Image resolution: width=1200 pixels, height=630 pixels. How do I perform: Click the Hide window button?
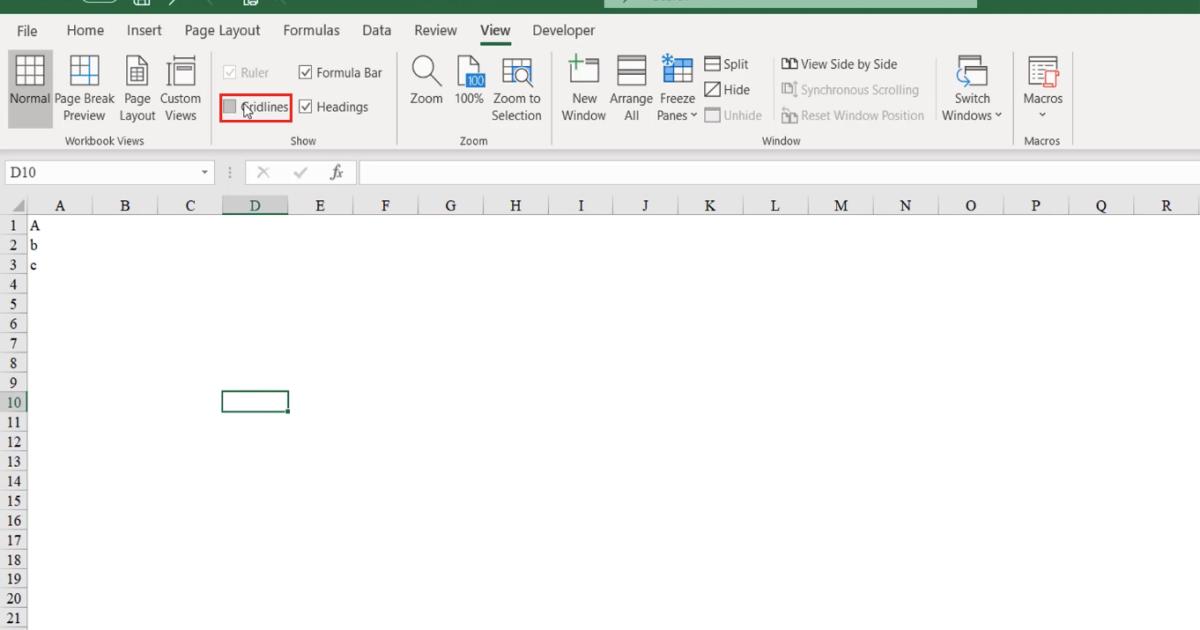pyautogui.click(x=728, y=89)
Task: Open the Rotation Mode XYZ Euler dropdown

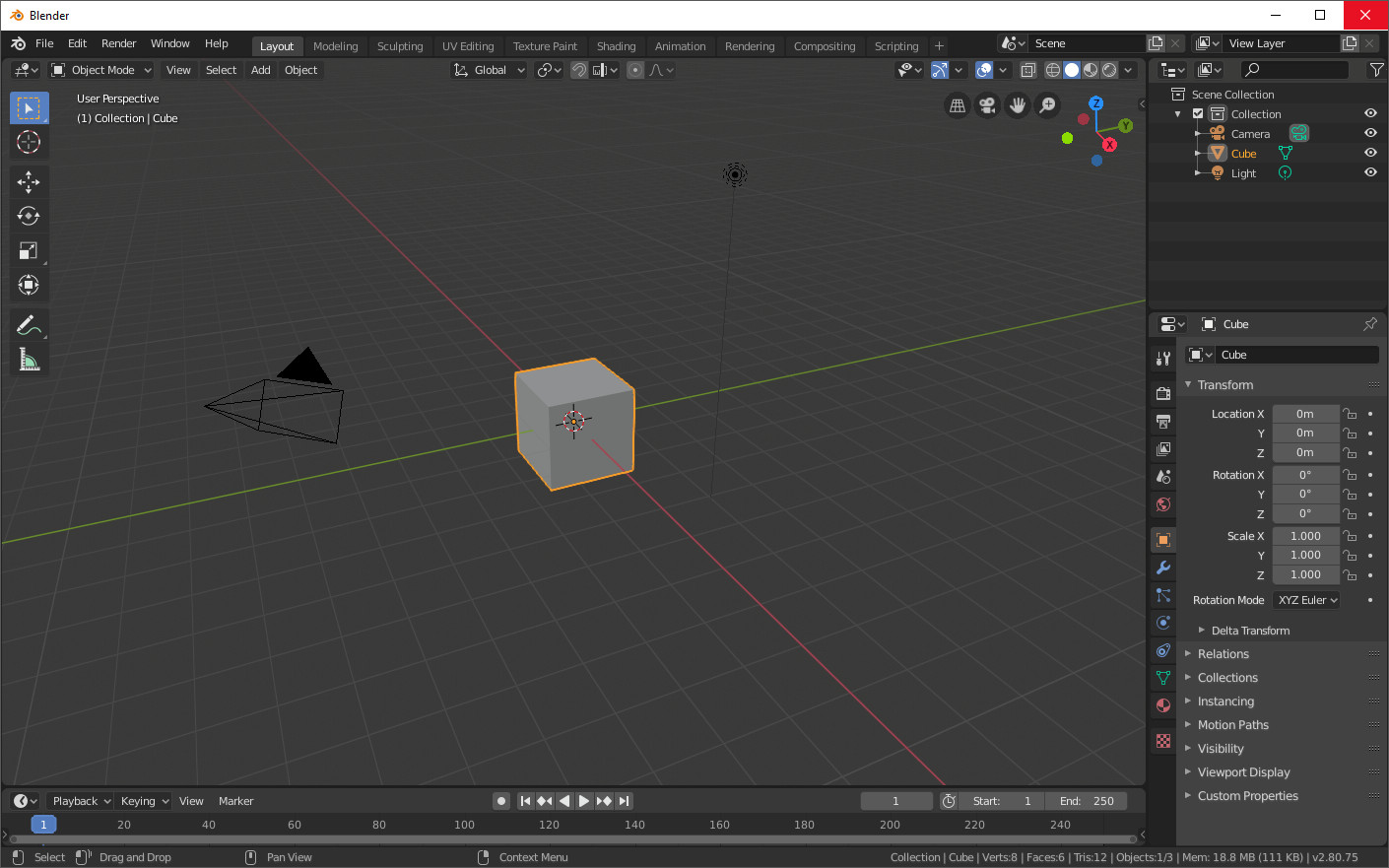Action: coord(1307,600)
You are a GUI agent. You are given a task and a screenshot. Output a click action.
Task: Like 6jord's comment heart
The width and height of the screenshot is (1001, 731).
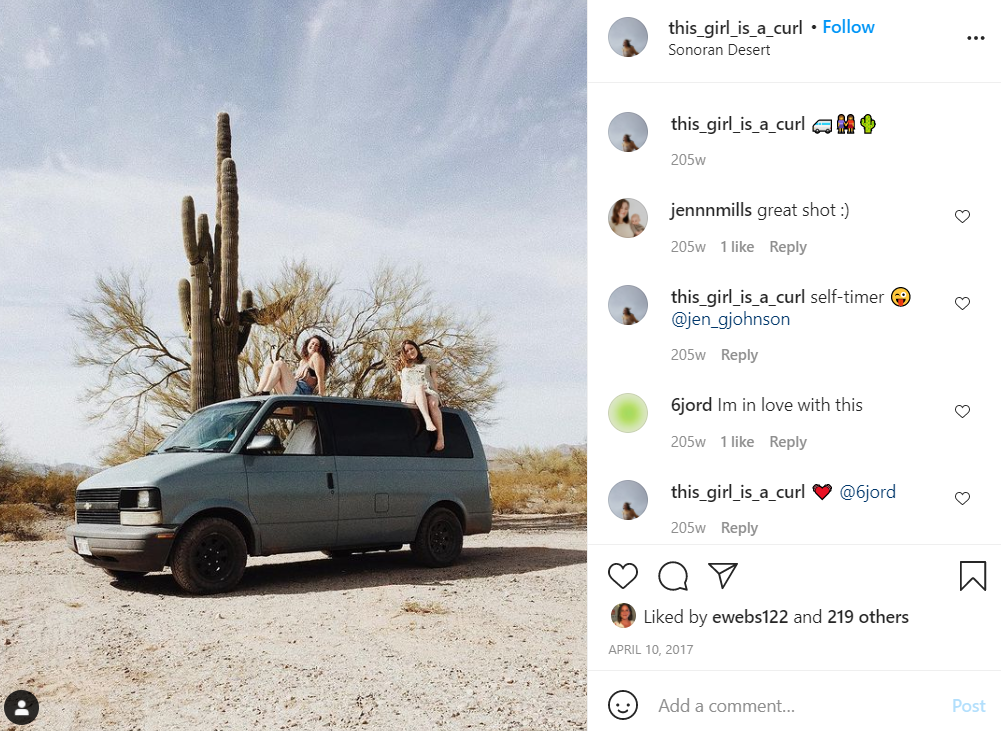pyautogui.click(x=962, y=411)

=-=-=

» What you have to do
Update everything from the line containing "Task: Open the" down to the end of the material by replacing "dropdown" with "drop-down menu" and keeping the rest unchanged. Leave the pictures out of your answer.

» Result
Task: Open the Rotation Mode XYZ Euler drop-down menu

Action: coord(1307,600)
You are a GUI agent. You are given a task and a screenshot. Output a click action.
Task: Like 6jord's comment heart
The width and height of the screenshot is (1001, 731).
pyautogui.click(x=962, y=411)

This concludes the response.